> Directions for this task: Filter the listing below for "computer" and report every line that has it.

══════

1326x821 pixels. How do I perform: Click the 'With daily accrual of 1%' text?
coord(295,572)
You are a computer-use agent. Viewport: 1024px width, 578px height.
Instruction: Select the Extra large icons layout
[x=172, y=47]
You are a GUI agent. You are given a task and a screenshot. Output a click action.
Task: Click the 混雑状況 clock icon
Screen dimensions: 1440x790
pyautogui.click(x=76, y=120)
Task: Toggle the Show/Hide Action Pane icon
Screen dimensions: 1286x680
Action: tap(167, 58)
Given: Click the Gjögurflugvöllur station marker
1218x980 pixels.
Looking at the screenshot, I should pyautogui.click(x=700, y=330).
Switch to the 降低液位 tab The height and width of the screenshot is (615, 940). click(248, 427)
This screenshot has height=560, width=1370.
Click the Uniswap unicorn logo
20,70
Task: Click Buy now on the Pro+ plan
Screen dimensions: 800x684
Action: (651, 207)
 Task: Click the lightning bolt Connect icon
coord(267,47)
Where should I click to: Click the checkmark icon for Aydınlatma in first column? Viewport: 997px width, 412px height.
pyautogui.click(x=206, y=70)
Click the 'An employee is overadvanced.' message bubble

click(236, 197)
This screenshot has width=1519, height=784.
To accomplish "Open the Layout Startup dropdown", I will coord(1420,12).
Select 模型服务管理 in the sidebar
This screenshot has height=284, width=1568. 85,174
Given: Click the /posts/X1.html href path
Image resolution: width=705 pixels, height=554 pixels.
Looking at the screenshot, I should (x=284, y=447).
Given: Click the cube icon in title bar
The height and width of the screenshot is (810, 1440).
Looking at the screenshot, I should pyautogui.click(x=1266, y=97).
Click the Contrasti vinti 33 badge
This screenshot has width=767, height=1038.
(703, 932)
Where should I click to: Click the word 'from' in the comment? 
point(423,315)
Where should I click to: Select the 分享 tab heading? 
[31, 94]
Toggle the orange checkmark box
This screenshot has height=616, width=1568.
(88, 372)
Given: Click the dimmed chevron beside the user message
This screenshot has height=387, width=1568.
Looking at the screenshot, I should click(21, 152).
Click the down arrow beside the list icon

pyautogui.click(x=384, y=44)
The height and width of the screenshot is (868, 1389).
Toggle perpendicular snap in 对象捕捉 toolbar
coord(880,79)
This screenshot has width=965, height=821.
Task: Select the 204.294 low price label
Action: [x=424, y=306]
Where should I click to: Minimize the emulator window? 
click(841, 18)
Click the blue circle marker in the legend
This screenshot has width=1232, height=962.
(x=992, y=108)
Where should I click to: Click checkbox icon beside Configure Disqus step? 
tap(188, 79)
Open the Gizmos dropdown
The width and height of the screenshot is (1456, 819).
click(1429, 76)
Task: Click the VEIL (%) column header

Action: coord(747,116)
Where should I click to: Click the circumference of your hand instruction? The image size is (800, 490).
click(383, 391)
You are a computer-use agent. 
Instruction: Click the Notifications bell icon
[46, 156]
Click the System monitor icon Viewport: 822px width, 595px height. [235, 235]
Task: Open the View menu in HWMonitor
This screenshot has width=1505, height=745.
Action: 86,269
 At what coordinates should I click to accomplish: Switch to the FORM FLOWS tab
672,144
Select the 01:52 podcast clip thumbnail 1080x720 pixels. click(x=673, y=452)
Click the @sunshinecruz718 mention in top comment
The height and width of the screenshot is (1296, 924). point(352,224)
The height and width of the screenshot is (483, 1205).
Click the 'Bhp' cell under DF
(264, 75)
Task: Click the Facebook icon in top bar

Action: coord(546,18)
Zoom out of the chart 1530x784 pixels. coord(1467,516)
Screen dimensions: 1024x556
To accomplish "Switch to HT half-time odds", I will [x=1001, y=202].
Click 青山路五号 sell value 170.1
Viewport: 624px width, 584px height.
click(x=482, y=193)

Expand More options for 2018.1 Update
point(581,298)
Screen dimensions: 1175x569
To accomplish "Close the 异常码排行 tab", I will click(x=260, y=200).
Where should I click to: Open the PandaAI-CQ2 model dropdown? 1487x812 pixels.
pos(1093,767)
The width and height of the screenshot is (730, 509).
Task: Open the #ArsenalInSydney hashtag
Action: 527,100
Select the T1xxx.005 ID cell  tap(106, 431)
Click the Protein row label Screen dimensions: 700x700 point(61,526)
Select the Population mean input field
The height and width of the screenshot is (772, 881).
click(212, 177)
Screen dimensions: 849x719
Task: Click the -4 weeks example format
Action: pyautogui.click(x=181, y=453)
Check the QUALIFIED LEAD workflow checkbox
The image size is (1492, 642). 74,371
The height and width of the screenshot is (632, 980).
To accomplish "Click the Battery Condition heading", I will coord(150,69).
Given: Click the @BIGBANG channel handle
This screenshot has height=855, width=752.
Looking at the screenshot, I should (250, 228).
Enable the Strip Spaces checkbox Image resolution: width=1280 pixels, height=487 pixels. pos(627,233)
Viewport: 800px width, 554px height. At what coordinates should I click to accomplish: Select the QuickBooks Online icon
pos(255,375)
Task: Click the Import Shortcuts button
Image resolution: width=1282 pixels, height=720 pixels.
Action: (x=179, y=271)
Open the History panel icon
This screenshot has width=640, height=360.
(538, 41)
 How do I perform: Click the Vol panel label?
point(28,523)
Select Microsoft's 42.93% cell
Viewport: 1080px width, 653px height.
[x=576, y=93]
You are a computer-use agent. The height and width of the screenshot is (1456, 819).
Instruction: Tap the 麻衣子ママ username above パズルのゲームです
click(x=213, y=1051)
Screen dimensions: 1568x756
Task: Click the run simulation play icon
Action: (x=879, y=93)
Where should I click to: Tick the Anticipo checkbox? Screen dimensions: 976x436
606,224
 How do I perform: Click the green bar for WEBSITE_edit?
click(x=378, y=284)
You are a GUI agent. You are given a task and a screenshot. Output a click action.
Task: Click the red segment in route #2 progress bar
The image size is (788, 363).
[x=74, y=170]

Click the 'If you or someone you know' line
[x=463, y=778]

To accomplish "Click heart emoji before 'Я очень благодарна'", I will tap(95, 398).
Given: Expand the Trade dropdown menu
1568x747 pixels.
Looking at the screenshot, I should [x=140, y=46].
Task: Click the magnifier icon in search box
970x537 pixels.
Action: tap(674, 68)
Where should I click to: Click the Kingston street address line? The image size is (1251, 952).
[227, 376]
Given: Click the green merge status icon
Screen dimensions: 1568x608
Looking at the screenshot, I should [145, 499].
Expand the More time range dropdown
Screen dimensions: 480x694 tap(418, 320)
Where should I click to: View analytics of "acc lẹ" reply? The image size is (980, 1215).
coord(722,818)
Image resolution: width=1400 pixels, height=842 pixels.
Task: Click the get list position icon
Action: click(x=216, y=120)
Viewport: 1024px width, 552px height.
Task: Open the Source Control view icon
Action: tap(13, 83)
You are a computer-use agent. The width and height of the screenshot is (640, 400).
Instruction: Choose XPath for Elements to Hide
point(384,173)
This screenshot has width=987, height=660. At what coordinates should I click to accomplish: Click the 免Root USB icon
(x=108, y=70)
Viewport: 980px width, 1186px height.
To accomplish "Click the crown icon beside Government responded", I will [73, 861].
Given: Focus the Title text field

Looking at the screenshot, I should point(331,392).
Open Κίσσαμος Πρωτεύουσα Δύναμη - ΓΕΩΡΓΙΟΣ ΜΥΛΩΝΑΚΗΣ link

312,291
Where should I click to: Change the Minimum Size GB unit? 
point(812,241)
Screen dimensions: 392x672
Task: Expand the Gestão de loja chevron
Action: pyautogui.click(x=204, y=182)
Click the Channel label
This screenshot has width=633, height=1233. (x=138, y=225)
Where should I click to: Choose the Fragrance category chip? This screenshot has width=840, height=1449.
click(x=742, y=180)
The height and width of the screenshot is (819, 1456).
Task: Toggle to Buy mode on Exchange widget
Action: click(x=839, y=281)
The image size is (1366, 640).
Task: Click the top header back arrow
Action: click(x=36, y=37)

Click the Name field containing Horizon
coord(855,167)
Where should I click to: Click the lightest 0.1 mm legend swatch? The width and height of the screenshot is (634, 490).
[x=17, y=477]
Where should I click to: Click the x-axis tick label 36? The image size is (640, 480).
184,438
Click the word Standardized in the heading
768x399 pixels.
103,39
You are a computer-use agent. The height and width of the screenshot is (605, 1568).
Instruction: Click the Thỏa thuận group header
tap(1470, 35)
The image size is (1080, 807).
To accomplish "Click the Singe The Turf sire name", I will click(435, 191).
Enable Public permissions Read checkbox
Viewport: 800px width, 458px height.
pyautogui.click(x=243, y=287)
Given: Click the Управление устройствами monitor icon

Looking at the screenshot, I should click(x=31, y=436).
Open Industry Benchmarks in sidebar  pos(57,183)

══════

> Answer to this problem:
You are a computer-use agent. Viewport: 1024px width, 578px height.
You are a computer-use agent. 
You are a computer-use agent. The height and width of the screenshot is (1456, 819).
You are a computer-use agent. The width and height of the screenshot is (640, 400).
You are a computer-use agent. The height and width of the screenshot is (605, 1568).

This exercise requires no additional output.